What a terrible year 2020 was.  500,000 of our fellow citizens perished from a pandemic that I was only vaguely aware of when I was summoned out of the blue to appear at the office of my PCP in February of that year.  I want to say it was last February.  But time really didn’t have much meaning last year.  Days succeeded to other... days.  Days during which there was little to do but to exist.

“Paul, you need to listen to me,” the doc said. “We are about to confront the health care crisis of a lifetime.  We can’t treat it right now.  I can’t even test you for it.  We are completely unprepared.  People like you with chronic upper respiratory issues are at tremendous risk.  To the greatest extent you can just stay home I want you to just stay home. I’m a firm believer in fresh air and sunshine.  So you can go for walks by yourself or with your wife.  But that’s about it.  And I want you to do this.  Here.  Stand beside me.”

“This” was deep inhalation followed by forced exhalation.  Like when they test me for asthma.

“5 times,” he said. “In and out. 3 times a day.  We need to build your lungs up in case you get it. Here are all your prescriptions for the next 6 months.  Hopefully we will have a better handle on things by then.”

He put his hand on my shoulder.

“And if you think you have COVID don’t come here.  Go to the ER at the med school.  That’s all I can tell you.”
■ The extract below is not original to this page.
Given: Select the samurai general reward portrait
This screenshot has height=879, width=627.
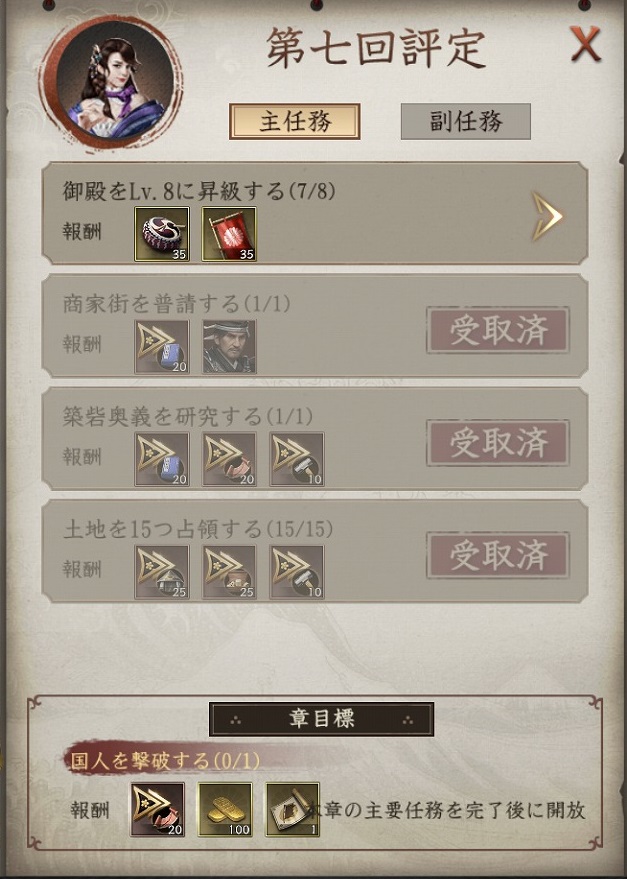Looking at the screenshot, I should coord(229,346).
We tapped elbows and I walked out the door.

And, to quote the famous poet, in short, I was afraid.

That doctor’s visit I do remember.

And my brother David died last November.  I will always remember that.  

But I don’t remember the first thing about last Easter.
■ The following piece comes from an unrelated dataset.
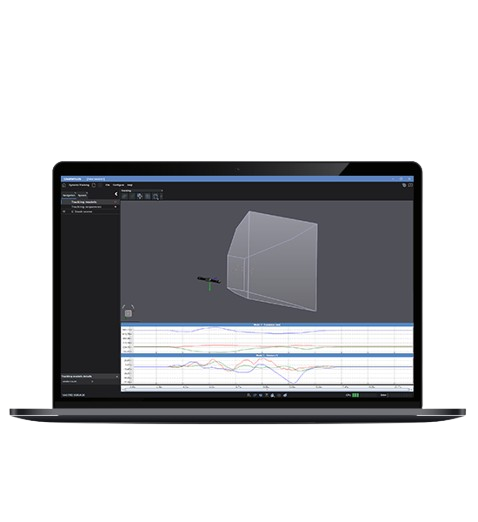Click the move/pan tool icon in the viewer toolbar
Maybe today marks a new beginning.  My church is holding services outdoors at War Memorial Stadium.  That seems to me to be a hopeful thing.  It will be good to wear seersucker and see familiar faces again.  Well, to the extent that you can see them obscured as they will be by masks that is.  And like my doctor, I’m a firm believer in fresh air and sunshine.  

As many of you know, I don’t have much use for Christmas.  It is, for the most part, frivolous and expensive.  But I like Easter, with it’s Gospel lesson of victory over despair.  If the world ever needed some Easter it is now.  

My brothers and I are going to play golf this afternoon.  I can’t think of a better day to begin a new tradition.  Life is too damn short.  We are not promised tomorrow.  God almighty were we ever taught that bit of truth last year.  

I hope that today is an Easter to remember.  For me and for you.

                                                      ***

I haven’t written much since Dave died.  I can’t describe it other than to say that I just basically went blank there for 2-3 months.  I am sustained and hovered over by a good wife and the best friends a man can possibly have. And yet I still have those moments.  

But things, both personally and out in the world in general, are returning to a semblance of what passes for normal.  The COVID infection rate is going down.  More people are getting vaccinated.  The economy is picking up.  I’m back at Catholic High and I still have my law students to tend to if only online. The state legislature is a cauldron of stupid.  But that’s to be expected in Trumpified Arkansas.  Some things don’t change.  Indeed, they can get worse.

But the NCAA Men’s Finals are tomorrow night. And Major League Baseball started last week.  Trump, ensconced as he is at Mira Elba, as decreed that MLB should be boycotted for pulling the All-Star Game out of Atlanta.  Therefore, I shall consider tuning in to be my patriotic duty.

I still have my moments.  But things are returning to a semblance of what passes for normal.  

I’ll take it.  And I’ll see you around.